En 1882, il fonde avec Paul Lafargue le Parti ouvrier qui prendra le nom de Parti ouvrier français en 1893.
En 1893, il est élu député de Roubaix, s’affirmant collectiviste, internationaliste et révolutionnaire. En 1899, il s’opposa à Jean Jaurès quant à la participation au ministère « bourgeois » de Waldeck-Rousseau.
En 1902, son parti fusionne avec plusieurs autres pour former le Parti socialiste français. En 1904, lors du congrès socialiste international d’Amsterdam, ses thèses emportèrent un grand succès. Mais le courant Jaurès devenait majoritaire en France.

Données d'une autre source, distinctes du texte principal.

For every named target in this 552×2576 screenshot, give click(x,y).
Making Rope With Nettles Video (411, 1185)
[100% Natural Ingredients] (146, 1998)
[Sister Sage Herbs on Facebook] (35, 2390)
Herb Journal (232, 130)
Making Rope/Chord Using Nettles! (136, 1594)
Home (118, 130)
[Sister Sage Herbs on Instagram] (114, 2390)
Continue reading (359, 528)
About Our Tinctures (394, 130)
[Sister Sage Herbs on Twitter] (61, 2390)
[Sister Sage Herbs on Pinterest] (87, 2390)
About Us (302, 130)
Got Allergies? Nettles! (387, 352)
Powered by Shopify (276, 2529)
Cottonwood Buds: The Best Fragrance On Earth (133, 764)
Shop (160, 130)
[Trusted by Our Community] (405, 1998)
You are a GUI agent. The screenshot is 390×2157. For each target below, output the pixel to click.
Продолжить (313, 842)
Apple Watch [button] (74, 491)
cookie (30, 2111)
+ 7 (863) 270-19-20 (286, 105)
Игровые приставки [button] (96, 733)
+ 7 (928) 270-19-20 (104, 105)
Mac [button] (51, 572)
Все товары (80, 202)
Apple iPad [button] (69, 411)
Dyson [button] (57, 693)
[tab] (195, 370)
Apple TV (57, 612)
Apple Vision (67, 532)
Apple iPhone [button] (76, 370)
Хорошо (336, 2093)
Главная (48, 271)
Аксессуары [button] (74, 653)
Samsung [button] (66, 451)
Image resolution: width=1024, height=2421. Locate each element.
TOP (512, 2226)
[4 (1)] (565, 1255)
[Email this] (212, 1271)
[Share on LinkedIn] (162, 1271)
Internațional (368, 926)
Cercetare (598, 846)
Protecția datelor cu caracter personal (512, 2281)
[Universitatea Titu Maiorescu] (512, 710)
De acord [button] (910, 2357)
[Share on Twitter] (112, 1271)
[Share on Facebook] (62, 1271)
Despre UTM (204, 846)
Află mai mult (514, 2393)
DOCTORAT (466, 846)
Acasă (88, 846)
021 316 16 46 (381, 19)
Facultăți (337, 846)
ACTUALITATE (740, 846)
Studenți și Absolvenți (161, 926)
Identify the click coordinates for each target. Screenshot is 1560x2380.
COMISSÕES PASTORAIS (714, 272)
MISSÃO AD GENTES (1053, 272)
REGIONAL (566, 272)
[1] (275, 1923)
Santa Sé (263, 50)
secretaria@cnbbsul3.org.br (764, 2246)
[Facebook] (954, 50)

En 1905, le Parti socialiste de France (ex-parti ouvrier français) et le Parti socialiste français fusionnent pour fonder la SFIO. En dépit de ses positions théoriques, il devint ministre d’État de 1914 à 1916 (cabinets Viviani et Briand) et adopta des positions nationalistes pendant la Première Guerre mondiale.
Dans le mouvement syndical, Jules Guesde a laissé l’image d’un partisan de la primauté du politique sur le syndicat, qualifié de guedisme.
Le Parti communiste français utilisera l’aura de Guesde pour justifier la théorie de la courroie de transmission, selon laquelle la CGT ne pouvait être que l’organe du parti.